------ Recorded information

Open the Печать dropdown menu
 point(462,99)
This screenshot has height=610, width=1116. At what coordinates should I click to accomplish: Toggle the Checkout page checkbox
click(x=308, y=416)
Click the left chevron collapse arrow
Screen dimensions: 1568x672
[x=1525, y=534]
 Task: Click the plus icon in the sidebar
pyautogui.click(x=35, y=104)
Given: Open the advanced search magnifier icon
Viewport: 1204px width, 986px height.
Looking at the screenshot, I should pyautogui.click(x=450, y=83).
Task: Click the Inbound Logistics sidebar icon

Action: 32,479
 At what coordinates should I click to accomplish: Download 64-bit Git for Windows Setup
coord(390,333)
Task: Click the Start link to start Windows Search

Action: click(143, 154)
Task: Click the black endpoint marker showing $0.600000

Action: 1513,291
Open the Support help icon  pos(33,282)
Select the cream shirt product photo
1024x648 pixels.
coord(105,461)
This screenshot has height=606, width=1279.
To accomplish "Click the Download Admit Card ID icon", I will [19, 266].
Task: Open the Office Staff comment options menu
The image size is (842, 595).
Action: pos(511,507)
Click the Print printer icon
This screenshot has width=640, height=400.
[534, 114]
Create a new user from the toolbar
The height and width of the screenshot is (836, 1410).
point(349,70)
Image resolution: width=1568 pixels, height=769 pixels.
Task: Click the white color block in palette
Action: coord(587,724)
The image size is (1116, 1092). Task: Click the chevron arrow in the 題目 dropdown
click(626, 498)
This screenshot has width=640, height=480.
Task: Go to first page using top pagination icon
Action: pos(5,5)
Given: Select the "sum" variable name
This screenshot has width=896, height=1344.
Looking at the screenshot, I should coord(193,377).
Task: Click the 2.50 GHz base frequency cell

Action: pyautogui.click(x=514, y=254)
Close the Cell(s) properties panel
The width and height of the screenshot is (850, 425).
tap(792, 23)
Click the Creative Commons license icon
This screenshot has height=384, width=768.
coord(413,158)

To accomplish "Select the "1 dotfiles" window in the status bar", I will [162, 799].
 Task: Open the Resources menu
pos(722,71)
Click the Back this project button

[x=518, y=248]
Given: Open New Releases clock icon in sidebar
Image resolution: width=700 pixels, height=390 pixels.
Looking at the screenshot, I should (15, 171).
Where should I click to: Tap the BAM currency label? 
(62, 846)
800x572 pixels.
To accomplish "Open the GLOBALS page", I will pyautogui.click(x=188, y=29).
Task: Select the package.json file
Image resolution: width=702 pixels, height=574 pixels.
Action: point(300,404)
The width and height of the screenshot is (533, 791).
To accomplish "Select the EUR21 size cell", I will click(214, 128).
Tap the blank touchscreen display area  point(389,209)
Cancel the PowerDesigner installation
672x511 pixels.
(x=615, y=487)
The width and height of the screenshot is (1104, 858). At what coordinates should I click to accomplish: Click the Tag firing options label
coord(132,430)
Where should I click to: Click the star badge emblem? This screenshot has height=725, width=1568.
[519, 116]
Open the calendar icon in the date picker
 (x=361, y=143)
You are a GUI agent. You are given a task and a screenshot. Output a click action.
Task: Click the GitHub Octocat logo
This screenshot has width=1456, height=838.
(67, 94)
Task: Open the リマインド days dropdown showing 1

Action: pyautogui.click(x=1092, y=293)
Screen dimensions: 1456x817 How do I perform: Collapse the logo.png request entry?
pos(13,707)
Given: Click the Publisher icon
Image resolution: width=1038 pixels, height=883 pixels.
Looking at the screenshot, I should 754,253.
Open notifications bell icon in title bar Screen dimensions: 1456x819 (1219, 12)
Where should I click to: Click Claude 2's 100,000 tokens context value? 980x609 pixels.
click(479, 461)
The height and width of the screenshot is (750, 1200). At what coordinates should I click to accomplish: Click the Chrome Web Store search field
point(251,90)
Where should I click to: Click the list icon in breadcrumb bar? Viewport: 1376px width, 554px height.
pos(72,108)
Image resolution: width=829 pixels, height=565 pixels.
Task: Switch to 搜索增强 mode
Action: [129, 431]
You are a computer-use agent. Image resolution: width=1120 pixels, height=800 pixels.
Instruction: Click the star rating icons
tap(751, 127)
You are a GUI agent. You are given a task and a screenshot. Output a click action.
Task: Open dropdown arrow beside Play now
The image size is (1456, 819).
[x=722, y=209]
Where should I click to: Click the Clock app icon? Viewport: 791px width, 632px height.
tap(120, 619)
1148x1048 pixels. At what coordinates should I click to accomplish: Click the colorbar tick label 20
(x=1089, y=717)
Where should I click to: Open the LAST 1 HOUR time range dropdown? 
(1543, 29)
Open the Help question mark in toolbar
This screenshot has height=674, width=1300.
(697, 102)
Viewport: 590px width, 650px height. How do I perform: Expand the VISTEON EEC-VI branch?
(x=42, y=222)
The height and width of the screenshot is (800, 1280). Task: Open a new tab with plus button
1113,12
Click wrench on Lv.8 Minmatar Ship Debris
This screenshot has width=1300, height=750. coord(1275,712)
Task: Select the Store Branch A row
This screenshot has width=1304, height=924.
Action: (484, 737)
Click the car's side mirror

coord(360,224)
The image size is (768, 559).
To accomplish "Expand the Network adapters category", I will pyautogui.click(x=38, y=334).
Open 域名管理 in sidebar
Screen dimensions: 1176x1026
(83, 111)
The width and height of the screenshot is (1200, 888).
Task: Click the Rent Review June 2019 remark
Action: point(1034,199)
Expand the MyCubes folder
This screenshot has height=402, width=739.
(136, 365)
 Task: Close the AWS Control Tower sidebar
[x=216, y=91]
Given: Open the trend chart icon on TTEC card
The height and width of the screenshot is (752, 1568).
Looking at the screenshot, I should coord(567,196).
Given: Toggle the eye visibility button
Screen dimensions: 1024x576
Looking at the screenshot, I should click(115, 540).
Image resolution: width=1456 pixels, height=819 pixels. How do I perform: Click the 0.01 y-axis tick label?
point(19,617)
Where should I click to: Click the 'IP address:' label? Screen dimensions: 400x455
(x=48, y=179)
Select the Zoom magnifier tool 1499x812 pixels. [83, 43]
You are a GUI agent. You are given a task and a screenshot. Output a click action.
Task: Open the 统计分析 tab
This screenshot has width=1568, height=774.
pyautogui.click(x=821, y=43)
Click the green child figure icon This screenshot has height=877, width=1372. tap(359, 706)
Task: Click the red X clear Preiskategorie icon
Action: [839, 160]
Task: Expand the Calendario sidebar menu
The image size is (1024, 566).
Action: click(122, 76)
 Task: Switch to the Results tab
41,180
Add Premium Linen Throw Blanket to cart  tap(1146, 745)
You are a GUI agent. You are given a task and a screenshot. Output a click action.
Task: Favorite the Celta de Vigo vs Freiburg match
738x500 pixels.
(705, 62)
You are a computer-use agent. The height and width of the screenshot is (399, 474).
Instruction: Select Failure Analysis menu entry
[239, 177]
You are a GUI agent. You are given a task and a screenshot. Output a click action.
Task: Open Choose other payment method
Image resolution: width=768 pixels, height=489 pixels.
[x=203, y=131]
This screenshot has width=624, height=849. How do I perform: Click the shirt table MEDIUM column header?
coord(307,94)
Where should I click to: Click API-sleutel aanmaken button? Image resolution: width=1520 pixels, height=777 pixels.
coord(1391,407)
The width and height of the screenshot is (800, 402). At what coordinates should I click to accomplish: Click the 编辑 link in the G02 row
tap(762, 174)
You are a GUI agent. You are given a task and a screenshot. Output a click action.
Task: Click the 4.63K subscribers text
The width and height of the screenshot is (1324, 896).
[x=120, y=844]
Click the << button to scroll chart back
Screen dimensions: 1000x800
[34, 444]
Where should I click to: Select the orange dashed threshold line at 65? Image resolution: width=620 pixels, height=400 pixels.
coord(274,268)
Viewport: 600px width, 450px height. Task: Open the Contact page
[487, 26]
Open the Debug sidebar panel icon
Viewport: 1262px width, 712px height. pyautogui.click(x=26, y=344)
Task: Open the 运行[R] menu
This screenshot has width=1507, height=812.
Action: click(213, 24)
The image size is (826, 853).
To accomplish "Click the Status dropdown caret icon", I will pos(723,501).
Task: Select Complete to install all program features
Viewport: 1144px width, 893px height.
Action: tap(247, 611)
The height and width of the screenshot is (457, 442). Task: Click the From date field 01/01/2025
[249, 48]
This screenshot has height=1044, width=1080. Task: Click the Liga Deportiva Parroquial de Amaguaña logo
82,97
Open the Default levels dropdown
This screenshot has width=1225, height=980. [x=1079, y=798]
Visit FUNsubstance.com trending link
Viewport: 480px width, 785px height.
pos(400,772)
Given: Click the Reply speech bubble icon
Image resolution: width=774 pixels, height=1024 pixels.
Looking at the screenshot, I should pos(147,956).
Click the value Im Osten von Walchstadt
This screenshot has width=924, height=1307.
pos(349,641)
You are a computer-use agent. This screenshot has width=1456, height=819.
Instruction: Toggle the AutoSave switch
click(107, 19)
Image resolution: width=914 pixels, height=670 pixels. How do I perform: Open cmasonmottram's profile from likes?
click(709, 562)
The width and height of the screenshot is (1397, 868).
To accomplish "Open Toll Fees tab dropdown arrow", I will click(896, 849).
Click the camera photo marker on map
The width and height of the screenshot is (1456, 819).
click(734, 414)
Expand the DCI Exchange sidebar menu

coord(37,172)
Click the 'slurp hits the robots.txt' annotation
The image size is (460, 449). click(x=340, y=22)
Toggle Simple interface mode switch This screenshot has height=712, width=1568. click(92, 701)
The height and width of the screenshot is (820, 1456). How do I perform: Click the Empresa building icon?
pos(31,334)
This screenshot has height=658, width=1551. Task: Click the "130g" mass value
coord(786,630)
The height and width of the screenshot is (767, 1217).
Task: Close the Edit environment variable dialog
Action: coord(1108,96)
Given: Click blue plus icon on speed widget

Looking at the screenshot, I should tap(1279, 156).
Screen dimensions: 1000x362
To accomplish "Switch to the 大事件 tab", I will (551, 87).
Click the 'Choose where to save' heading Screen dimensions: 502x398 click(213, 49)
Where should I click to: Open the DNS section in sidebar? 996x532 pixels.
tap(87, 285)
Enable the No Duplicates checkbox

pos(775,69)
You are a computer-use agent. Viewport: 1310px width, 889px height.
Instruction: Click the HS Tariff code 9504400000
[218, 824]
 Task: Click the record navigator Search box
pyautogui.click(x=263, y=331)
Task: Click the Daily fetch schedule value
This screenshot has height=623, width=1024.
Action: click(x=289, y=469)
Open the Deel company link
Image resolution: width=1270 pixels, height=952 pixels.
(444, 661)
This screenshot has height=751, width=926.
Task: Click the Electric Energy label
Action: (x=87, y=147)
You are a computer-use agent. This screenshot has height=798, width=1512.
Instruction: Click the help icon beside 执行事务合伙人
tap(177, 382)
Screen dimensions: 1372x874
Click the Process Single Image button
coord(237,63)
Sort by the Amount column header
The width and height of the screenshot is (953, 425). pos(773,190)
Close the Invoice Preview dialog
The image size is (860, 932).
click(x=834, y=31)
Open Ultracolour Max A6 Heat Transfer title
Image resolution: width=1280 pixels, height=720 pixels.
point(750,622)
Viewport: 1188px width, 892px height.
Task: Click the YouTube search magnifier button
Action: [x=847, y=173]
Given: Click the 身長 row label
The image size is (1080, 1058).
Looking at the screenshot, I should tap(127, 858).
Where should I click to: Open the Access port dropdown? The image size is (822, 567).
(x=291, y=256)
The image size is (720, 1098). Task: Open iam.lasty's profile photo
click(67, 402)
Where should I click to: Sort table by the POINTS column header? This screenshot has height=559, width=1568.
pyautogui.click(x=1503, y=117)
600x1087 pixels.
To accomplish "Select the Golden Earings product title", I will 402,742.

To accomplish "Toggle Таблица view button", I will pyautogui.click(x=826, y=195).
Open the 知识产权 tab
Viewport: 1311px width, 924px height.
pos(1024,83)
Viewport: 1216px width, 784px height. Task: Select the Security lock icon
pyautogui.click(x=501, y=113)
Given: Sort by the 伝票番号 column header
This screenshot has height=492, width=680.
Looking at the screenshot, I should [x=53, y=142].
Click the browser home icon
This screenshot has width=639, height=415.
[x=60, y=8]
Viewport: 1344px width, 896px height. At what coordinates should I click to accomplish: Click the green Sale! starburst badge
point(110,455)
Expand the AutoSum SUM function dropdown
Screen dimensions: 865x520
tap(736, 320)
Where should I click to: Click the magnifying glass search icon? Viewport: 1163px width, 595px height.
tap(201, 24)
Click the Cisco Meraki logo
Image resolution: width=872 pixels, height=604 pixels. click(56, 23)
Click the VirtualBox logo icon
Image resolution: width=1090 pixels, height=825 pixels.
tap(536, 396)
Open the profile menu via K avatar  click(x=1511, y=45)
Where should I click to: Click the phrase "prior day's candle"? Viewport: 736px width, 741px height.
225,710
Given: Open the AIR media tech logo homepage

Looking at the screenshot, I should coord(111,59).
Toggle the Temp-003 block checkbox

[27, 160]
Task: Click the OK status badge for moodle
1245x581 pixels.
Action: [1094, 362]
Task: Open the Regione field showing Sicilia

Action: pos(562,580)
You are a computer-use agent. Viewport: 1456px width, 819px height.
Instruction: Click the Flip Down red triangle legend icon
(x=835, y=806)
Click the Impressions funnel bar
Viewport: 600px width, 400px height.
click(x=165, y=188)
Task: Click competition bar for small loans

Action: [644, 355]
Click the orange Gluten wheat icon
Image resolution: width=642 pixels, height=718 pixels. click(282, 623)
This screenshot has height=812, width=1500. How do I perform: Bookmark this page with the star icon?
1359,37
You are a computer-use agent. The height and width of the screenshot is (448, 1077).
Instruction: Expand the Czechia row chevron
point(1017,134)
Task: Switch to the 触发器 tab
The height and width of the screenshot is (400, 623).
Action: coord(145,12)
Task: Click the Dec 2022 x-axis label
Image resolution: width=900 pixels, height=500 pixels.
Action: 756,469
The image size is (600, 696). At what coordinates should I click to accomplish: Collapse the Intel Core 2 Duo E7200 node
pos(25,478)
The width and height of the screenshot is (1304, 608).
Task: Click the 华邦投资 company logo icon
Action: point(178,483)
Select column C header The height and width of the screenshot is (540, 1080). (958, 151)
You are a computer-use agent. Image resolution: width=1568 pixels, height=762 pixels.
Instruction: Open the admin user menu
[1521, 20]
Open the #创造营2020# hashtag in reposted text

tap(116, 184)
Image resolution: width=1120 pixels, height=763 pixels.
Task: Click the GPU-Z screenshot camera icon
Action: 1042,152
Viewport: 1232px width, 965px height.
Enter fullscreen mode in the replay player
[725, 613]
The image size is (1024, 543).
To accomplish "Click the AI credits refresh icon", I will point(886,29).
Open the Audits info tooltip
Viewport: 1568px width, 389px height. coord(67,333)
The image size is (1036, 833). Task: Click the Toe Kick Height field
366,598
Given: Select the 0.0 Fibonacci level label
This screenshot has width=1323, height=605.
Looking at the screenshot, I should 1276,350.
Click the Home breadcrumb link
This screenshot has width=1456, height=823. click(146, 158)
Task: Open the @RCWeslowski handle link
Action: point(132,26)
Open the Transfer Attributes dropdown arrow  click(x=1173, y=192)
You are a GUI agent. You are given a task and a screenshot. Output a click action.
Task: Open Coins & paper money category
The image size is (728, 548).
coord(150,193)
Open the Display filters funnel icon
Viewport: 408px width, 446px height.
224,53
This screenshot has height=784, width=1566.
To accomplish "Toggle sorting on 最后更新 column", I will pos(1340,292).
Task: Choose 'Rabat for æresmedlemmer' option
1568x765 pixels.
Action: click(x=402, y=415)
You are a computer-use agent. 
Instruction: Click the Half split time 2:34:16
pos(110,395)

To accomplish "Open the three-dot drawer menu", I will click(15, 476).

------------

What you should do
Give the stretch of the records from the start through the line containing "Action: coord(587,724)" as a numbered list, leaving out blank lines.

Solved problem
1. Open the Печать dropdown menu
2.  point(462,99)
3. This screenshot has height=610, width=1116. At what coordinates should I click to accomplish: Toggle the Checkout page checkbox
4. click(x=308, y=416)
5. Click the left chevron collapse arrow
6. Screen dimensions: 1568x672
7. [x=1525, y=534]
8.  Task: Click the plus icon in the sidebar
9. pyautogui.click(x=35, y=104)
10. Given: Open the advanced search magnifier icon
11. Viewport: 1204px width, 986px height.
12. Looking at the screenshot, I should pyautogui.click(x=450, y=83).
13. Task: Click the Inbound Logistics sidebar icon
14. Action: 32,479
15.  At what coordinates should I click to accomplish: Download 64-bit Git for Windows Setup
16. coord(390,333)
17. Task: Click the Start link to start Windows Search
18. Action: click(143, 154)
19. Task: Click the black endpoint marker showing $0.600000
20. Action: 1513,291
21. Open the Support help icon  pos(33,282)
22. Select the cream shirt product photo
23. 1024x648 pixels.
24. coord(105,461)
25. This screenshot has height=606, width=1279.
26. To accomplish "Click the Download Admit Card ID icon", I will [19, 266].
27. Task: Open the Office Staff comment options menu
28. The image size is (842, 595).
29. Action: pos(511,507)
30. Click the Print printer icon
31. This screenshot has width=640, height=400.
32. [534, 114]
33. Create a new user from the toolbar
34. The height and width of the screenshot is (836, 1410).
35. point(349,70)
36. Image resolution: width=1568 pixels, height=769 pixels.
37. Task: Click the white color block in palette
38. Action: coord(587,724)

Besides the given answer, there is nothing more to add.